* _Yazılı Talimat 1_
Aşağıdaki satırlardan kaç tanesinde "Task" dizesinin geçtiğini sayınız ve yalnızca sayıyı yazınız.

* _Metin_
1. YAZARLAR

  2. Tamer Korkmaz

  3. Uçarı kaçarı yok…
Tamer Korkmaz

Tamer Korkmaz

Yazarın Tüm Yazıları >

Uçarı kaçarı yok…

23 Nisan 2009 Perşembe 10:10A+A-

Ankara 11. Ağır Ceza Mahkemesi'nin tarihi kararı Ergenekon örgütünün destekçilerini fena halde üzdü.

Mahkemenin, Danıştay Davası'nın Ergenekon'la birleştirilerek İstanbul 13. Ağır Ceza Mahkemesi'nde görülmesine karar vermesi çok önemli bir kilometre taşıdır.

*

Bu aşamaya nasıl gelinmişti?

Yargıtay 9. Ceza Dairesi, Ankara 11. Ağır Ceza Mahkemesi'nin Şubat 2008'de karara bağladığı Danıştay davasıyla ilgili hükmünü bozmuştu.

Bu yöndeki karar, Ankara 11. Ağır Ceza Mahkemesi'nin Ergenekon örgütüyle Danıştay baskını arasında bağlantı kurmamış olmasından kaynaklanıyordu.

Yargıtay'ın bozma kararından sonra Danıştay Davası Ankara 11. Ağır Ceza Mahkemesi'nde yeniden görülmeye başlanmıştı; ikinci duruşmada mahkeme Yargıtay'ın kararına uymak suretiyle Danıştay sanıklarına Silivri yolunu açmış oldu.

Böylelikle, “Danıştay Saldırısı'nın Ergenekon yapımı olduğu” gerçeğinden kaçışın mümkün olmadığı bir kere daha görüldü.

Danıştay-Ergenekon bağlantısı hakkında birçok kuvvetli delil bulunmasına ve bu sağlam kanıtlara her aşamada yenilerinin eklenmesine rağmen…

Ankara 11. Ağır Ceza Mahkemesi geçen yıl hükme bağladığı davada darbeci örgütle kanlı Danıştay baskını arasında bağlantı kurmamaya özen göstermişti.

Ama, sonunda ne oldu?

Mahkeme, Yargıtay'ın 'hayati' bozma kararından sonra vahim bir yanlıştan döndü.

Hukukun gereği gecikerek de olsa yerine getirildi.

*

Hal böyleyken, Ergenekon İddianamesi'ndeki 'Lobi' belgesini hatırlıyoruz.

O belgeye göre, Ergenekon yapılanmasının içinde

'Hukuk' departmanı da var.

Çok merak ediyorum…

Ergenekon örgütünün 'Hukuk' kolu ne türden faaliyetler gösteriyordu, acaba?

*

Kanlı Danıştay Baskını'nın Ergenekon'un işi olduğunun ispatlanması, saldırıyı gerçekleştiren Alparslan Arslan'ın “dinci bir katil” olduğu yönündeki kirli propagandayı çöpe göndermişti.

* _Ham Veri_

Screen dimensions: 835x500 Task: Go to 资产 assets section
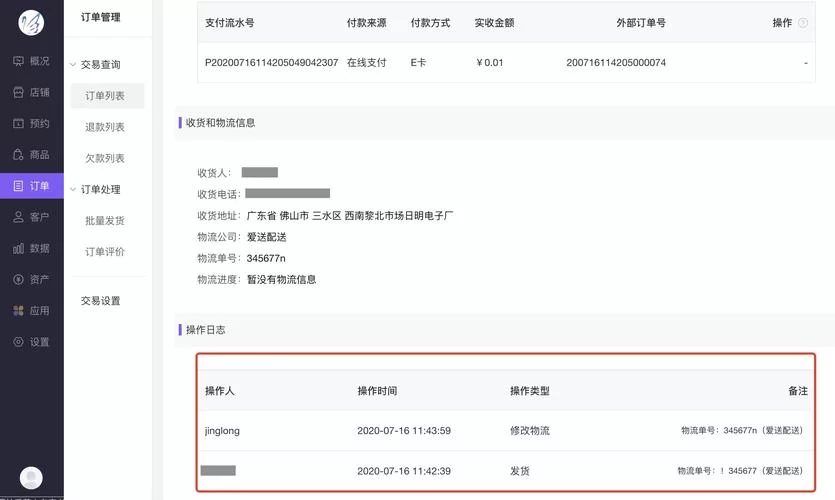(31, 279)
==
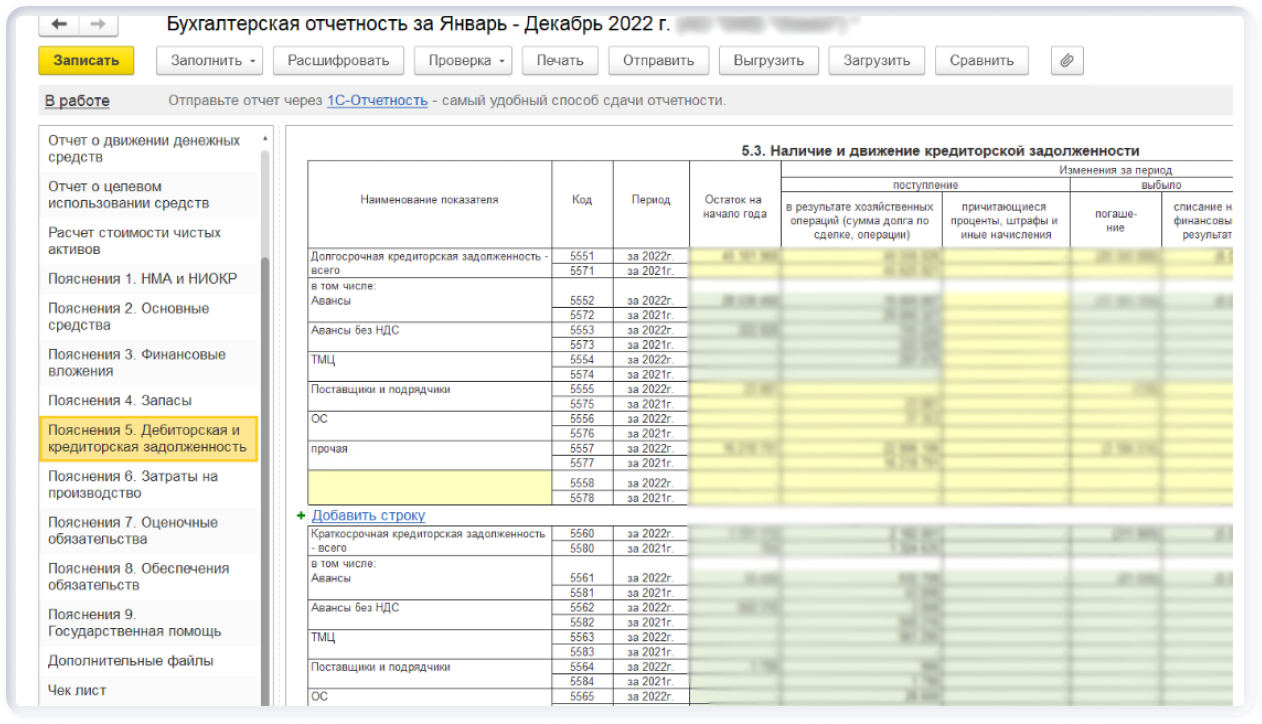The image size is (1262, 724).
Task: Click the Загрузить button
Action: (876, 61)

* _Yazılı Talimat 2_
Yukarıdaki metne dayanarak şu soruları yanıtlayınız:
(a) Ankara 11. Ağır Ceza Mahkemesi'nin Danıştay davasıyla ilgili hükmünü hangi daire bozmuştur?
(b) Danıştay Davası, Ergenekon'la birleştirilerek hangi mahkemede görülecektir?
(c) 'Lobi' belgesine göre Ergenekon yapılanmasının içinde hangi departman da bulunmaktadır?

* _Yanıt 1_
2

* _Yanıt 2_
(a) Yargıtay 9. Ceza Dairesi.
(b) İstanbul 13. Ağır Ceza Mahkemesi'nde.
(c) 'Hukuk' departmanı.